Sir, there is a just medium between the claim of unrestrained discretion for this [237] Government and its restriction to the mere letter of the bond. The grants of power are general, and therefore many things must attach as incident. If the States deny the means necessary to the existence of this Government, nothing is more sure than that it will usurp them, and then a contest will arise between the rival powers injurious to both. If, on the other hand, the Federal Government by indirection, seek more than is proper to its functions, and necessary to their exercise, indiscriminate opposition may be generated and the liberality of patriotism be lost in the conflict. The harmony, the efficiency, the perpetuity of our Union require the States, whenever the grants of the Constitution are inadequate to the purpose for which it was ordained, to add from their sovereignty whatever may be needed, and the same motives urge us to seek no power by other means than application to the States. To all that has been said of the inherent power of the Government, I answer, it is the creature of the States; as such it can have no inherent power; all it possesses was delegated by the States; and it is therefore that our Constitution is not an instrument of limitation, but of grants. Whatever was then deemed necessary was specifically conveyed; beyond the power so granted nothing can now be [238] claimed except those incidents which are indispensable to its existence — not merely convenient or conducive, but subordinate and necessary to the exercise of the grants.

. . . I have been surprised-yes, sir — and have regretted, to hear gentlemen treat the question of appropriations as though it were a division of Treasury spoil between the different sections of the Union. We are told that the South has the larger portion in the fortification specifications, and that this should satisfy us for any deficiency in those for our harbors. I recognize no such principle in legislation, and would not stoop to claim a share of the money, wrung from the Treasury for sectional advantage. . . . Though forts and light-houses and breakwaters and navy-yards stud the Northern coast, it is not of this that I complain. I urge, not that you have had too much, but that we have had too little. The examination which I ask is not what has been done, but what is now required? I make no other distinction than that which constitutional principles and relative necessity require.

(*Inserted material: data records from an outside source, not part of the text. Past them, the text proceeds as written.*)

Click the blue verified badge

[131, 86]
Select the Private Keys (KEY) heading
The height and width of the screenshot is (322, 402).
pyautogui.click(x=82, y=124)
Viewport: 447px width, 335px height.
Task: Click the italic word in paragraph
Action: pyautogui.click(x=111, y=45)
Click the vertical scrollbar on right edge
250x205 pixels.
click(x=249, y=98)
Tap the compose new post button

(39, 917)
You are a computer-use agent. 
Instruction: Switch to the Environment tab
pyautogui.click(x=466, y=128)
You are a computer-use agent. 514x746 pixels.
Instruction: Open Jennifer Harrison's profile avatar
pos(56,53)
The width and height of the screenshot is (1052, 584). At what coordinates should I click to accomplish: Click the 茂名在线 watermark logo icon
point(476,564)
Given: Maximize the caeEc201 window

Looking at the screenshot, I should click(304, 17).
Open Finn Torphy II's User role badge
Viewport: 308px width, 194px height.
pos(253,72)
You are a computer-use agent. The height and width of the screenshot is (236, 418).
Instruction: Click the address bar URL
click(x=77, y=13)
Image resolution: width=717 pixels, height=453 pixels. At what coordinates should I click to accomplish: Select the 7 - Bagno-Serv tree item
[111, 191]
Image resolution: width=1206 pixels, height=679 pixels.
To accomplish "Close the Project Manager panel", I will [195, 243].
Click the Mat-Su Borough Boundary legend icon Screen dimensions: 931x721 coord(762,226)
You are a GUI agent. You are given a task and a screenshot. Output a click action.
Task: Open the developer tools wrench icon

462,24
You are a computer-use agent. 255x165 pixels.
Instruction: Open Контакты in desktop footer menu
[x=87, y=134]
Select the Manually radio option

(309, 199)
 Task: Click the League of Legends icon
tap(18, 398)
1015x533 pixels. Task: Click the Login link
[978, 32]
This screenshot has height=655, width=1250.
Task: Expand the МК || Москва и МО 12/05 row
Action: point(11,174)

Beyond attending the caucuses of his party, introducing the before-mentioned speeches, and with some resolutions on business matters, and such like duties, Mr. Davis was [239] one of the most quiet members of Congress. Of the war clouds which lowered over the country Mr. Davis, many years after his active life had closed, wrote: “Texas having been annexed to the United States in 1845, and Mexico threatening to invade Texas with intent to recover the territory, General Taylor was ordered to defend Texas as a part of the United States. He proceeded with all his available force, about one thousand five hundred, to Corpus Christi. There he was joined by reinforcements of regulars and volunteers. Discussion had arisen as to whether the Nueces or the Rio Grande was the proper boundary of Texas. His political opinions, whatever they might be, were subordinate to the duty of a soldier to execute the orders of his Government, and without uttering it, he acted on the apothegm of Decatur, ‘My country; right or wrong, my country.’ ”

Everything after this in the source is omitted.